Who touches
your data.
About this page
Under GDPR Article 28(2), we must publish the complete list of sub-processors that process personal data on our behalf, with their category, purpose, region, and DPA reference. This is that list. It is the canonical public version of our internal DPA document.
We commit to providing at least 30 days' advance notice before adding a new sub-processor — by updating this page and, for users with an active account, by an in-app banner. Material changes also bump the privacy-policy version, which triggers a re-consent prompt at next login.
Current sub-processors
| Sub-processor | Purpose | Data category | Region | DPA |
|---|---|---|---|---|
| Google Firebase | App backend (Firestore + Auth + Storage + Crashlytics) | Account email, name, generated images, chat messages, crash reports | US (us-central1) | Link |
| Vercel | Web + API hosting | All request/response data, geo IP | Global edge | Link |
| KIE.ai (Kiengage Ltd.) | Primary AI image generation | Image input, prompt text | US | Link |
| Replicate, Inc. | Fallback AI image generation | Image input, prompt text | US | Link |
| Google Cloud (Vertex AI) | Fallback AI image generation (Imagen) | Image input, prompt text | US (us-central1) | Link |
| Amazon Web Services (AWS Bedrock) | Fallback AI image generation (Nova Canvas) | Image input, prompt text | US | Link |
| Google Gemini (Google Cloud) | Photo understanding (room-type detection, layout analysis, furniture cataloguing) | Image input, prompt text | US (us-central1) | Link |
| Adapty Tech, Inc. | In-app purchase analytics + receipt validation | Anonymous device id, purchase events | US | Link |
| Apple App Store / StoreKit | iOS payments | Apple ID hash, purchase data | Apple-controlled | Link |
| Google Play | Android payments | Google account hash, purchase data | Google-controlled | Link |
| Zoho (ZeptoMail / Zoho Mail) | Transactional email sending + support inbox hosting (welcome, password reset, design-emailed-to-you, support@) | Email address, message content | US/EU | Link |
| Stripe | Web subscription billing | Last 4 of card, billing address, country | Global | Link |
| Highlight.io | Frontend error monitoring (web only) | User session id, console errors | US | Link |
| Google Cloud Vision API | Content safety (SafeSearch on uploads + generated outputs) | Image bytes (analysed and discarded, not retained) | US (us-central1) | Link |
Last updated: 2026-06-09. Subscribe to changes by emailing privacy@intirear.design with the subject “Subscribe to sub-processor updates”.
Retention summary
- Account data: retained while active. Deleted within 30 days of request (Art. 17).

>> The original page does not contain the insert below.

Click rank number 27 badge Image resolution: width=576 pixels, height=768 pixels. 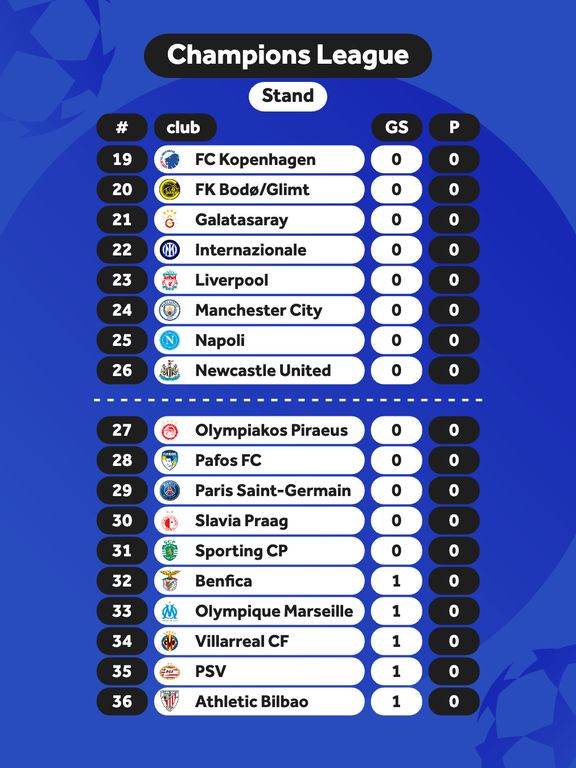122,431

- Generated images: retained until you delete them or close your account.
- Source room uploads: 365 days from upload (auto-deleted via GCS lifecycle).
- Inpainting masks: 7 days from creation.
- Crashlytics crash reports: 90 days (Firebase default).
- Server access logs: 30 days on Vercel.
- Analytics events: indefinitely in anonymized form (user-id replaced with “anonymized” on account deletion).
- Audit logs (moderation, opt-outs, admin actions): 7 years for legal-defence retention.
EU + UK Representatives (Art. 27)
Enterprise customers and EU/UK supervisory authorities can reach our designated representatives at the addresses below. These are the official Article 27 GDPR / Art. 27 UK GDPR points of contact and are kept in sync with the contact block on /privacy.
- EU representative
- Soyuz Ventures Ltd — EU Rep
eu-rep@intirear.design - UK representative
- Soyuz Ventures Ltd — UK Rep
uk-rep@intirear.design - Data Protection Officer
- privacy@intirear.design
- Controller / sub-processor disputes
- privacy@intirear.design
International transfers
EU → US transfers are governed by Standard Contractual Clauses (SCCs) included in each sub-processor's DPA, supplemented (where the sub-processor processes personal data of EU residents in the US) by technical and organisational measures consistent with the European Data Protection Board's recommendations under Schrems II.
UK transfers rely on the UK International Data Transfer Addendum to the SCCs. Swiss transfers rely on the Swiss-FDPIC-recognised SCCs. We do not transfer personal data to any country lacking an EU Commission adequacy decision or an equivalent transfer mechanism.